## Description of the task
Pick out each line in the data below that contains the string "Capacity" and copy those lines. Letter case must match.

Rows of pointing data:
--- Start ---

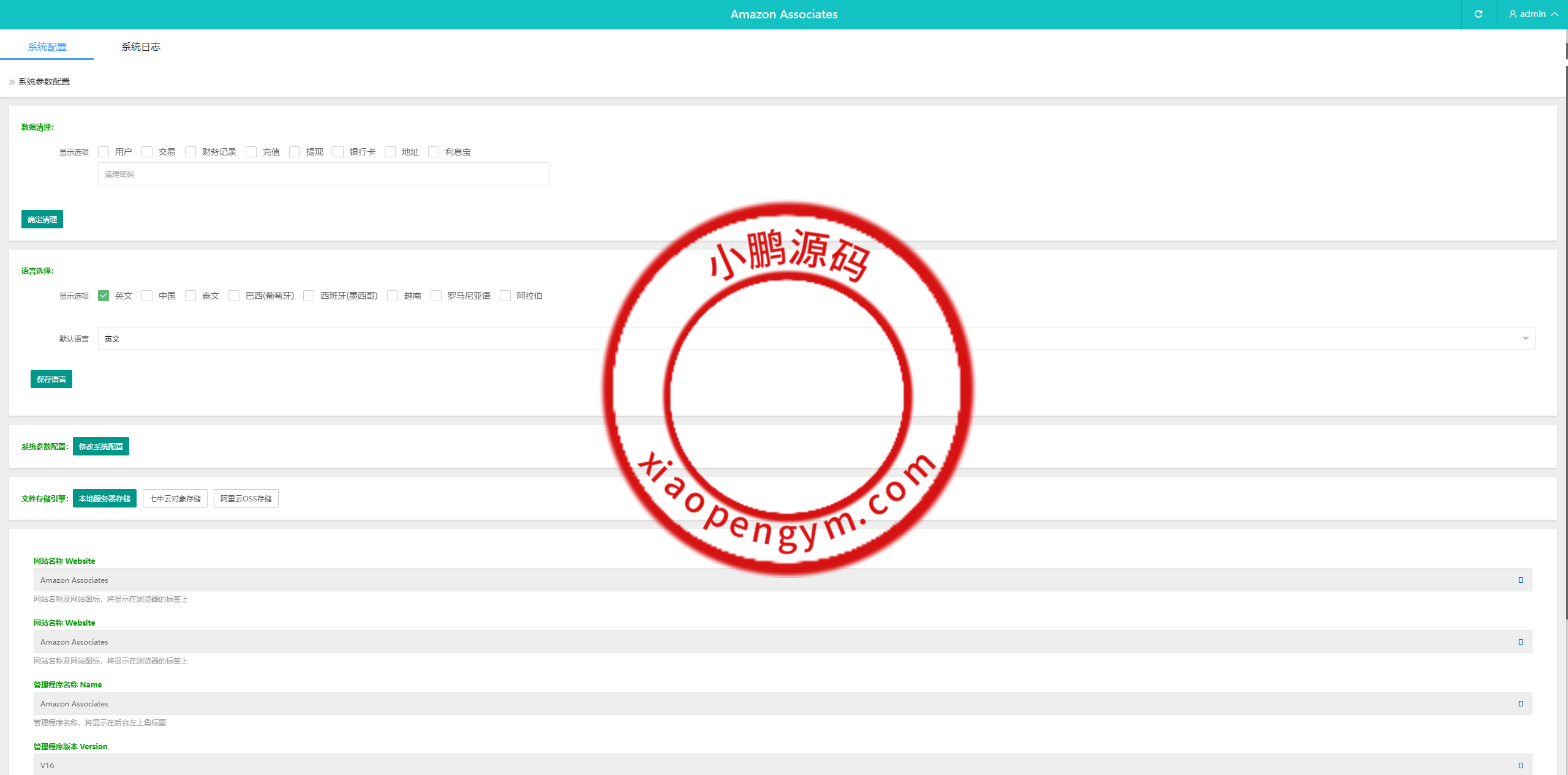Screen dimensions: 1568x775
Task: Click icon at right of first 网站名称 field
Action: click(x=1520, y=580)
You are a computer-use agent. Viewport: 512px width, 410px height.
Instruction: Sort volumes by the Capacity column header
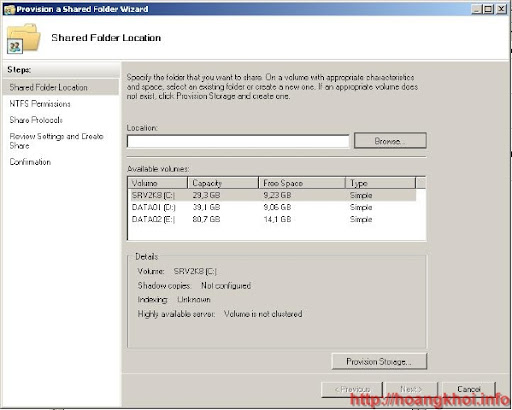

--- End ---

## The reply
Instruction: Sort volumes by the Capacity column header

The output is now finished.